For people who can pay a premium of 100,000 baht a year or around 8,333.33 baht a month, how much would their monthly salary be? Let's assume that this case is for a person free from housing or automobile loans. To be able to comfortably pay the monthly premium, the person may need around 25,000-30,000 baht of net income after contributions to the legally required Social Security Fund and voluntary savings scheme such as a provident fund.
The question is, how many people in this country are free from servicing housing or automobile loans?
Taxpayers who have already reached the current ceiling of 100,000 baht annual life-insurance premium will enjoy tax savings ranging from 10,000 baht to 37,000 baht depending on their tax bracket. At this rate, the beneficiaries of this policy are likely to be middle-income earners.
As for the OIC's new proposal, who will benefit from the policy if the government approves it?
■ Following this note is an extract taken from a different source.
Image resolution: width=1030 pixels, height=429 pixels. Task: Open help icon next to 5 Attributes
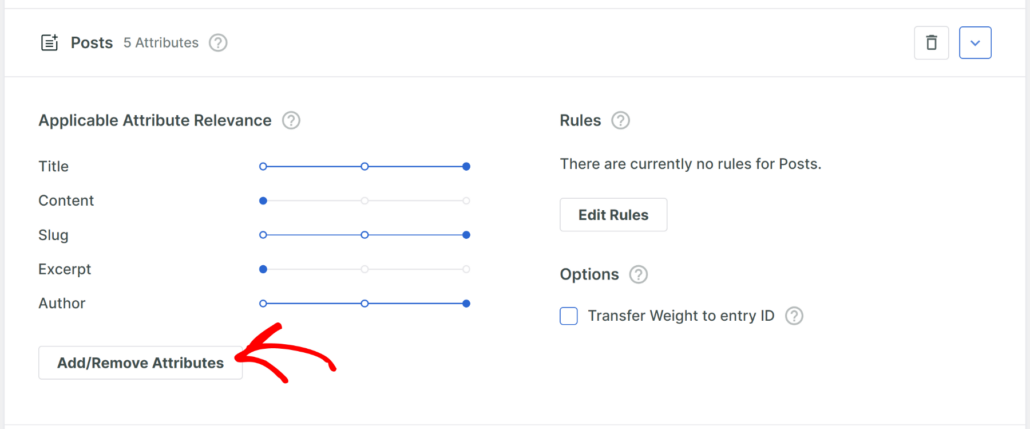pyautogui.click(x=218, y=43)
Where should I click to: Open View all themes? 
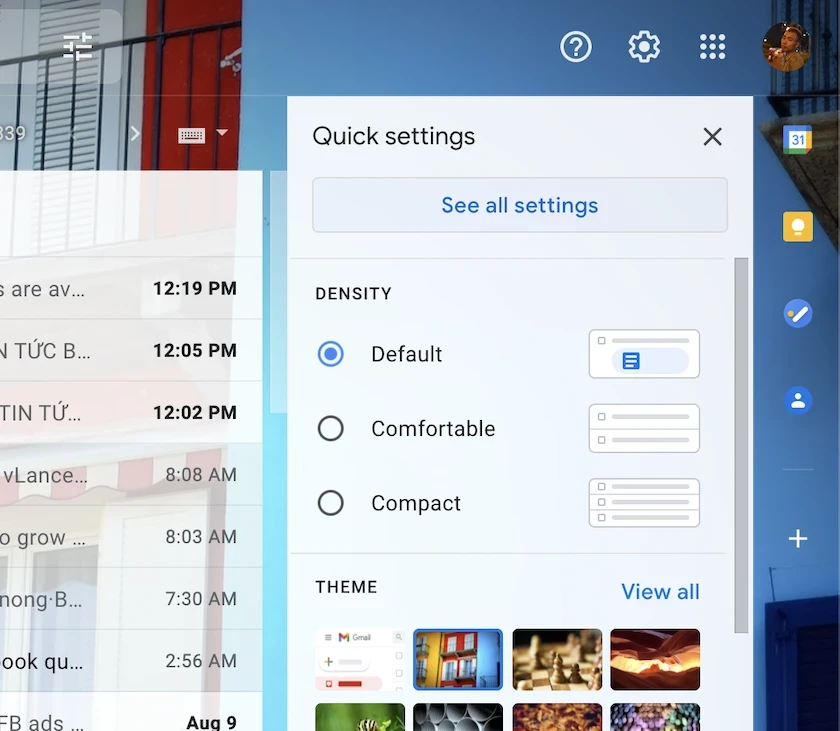660,592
The first question is: How many people in Thailand can afford to pay 500,000 baht a year for insurance premiums, or 41,666.66 baht a month?
Although the government and insurance firms keep on touting the advantages of life insurance policies to the country's development, they have not been successful in raising personal savings through this mechanism.Thailand's life insurance business currently accounts for only 3.5% of the country's gross domestic product, much below that of developed markets in which the industry contributes up to 9-10% of their GDP.
While the OIC maintains that buying life insurance would help policy holders prepare for their retirement, its proposal seems to favour those whose insurance policies will be tied to investment in financial products.
Also last year, the government approved the proposal to raise the tax refund ceiling for those who invest in longterm equity funds (LTF) and retirement mutual funds (RMF) to 700,000 baht,from 500,000 baht. But it maintained the 15% limit on portion of income to be eligible for this benefit.
This means that the maximum amount of LTF a person can use to claim a tax refund is capped at 15% of his or her total annual income. For example, a maximum LTF amount a person with 1 million baht income per year should buy to enjoy a maximum tax refund benefit is 150,000 baht.
This also means that unless the person is super-rich, the raising of the ceiling is likely to mean nothing. To enjoy the 700,000 baht ceiling, a person's annual income must be around 4.66 million baht per year, or 388,888.88 baht a month.
Again, may I ask, how many taxpayers are earning this much income?
If these ultra-rich taxpayers manage their tax plan well - utilising the maximum deductions for LTF, RMF and current deduction for insurance premiums - they can save around 555,000 baht of tax annually, based on the highest tax rate of 37%. It's true that this group of people still pays a lot of tax, but the amount that they can save is much higher than the per capita income of Thai people which was estimated at 84,122.83 baht in 2007, according to the National Economic and Social Development Board.
It appears to me that the latest amendment in tax deductions is aimed only at helping the rich to get richer, as they can save a huge sum of tax. The government's always saying it wants to increase the money in people's pockets, but I wonder whose pockets is it talking about?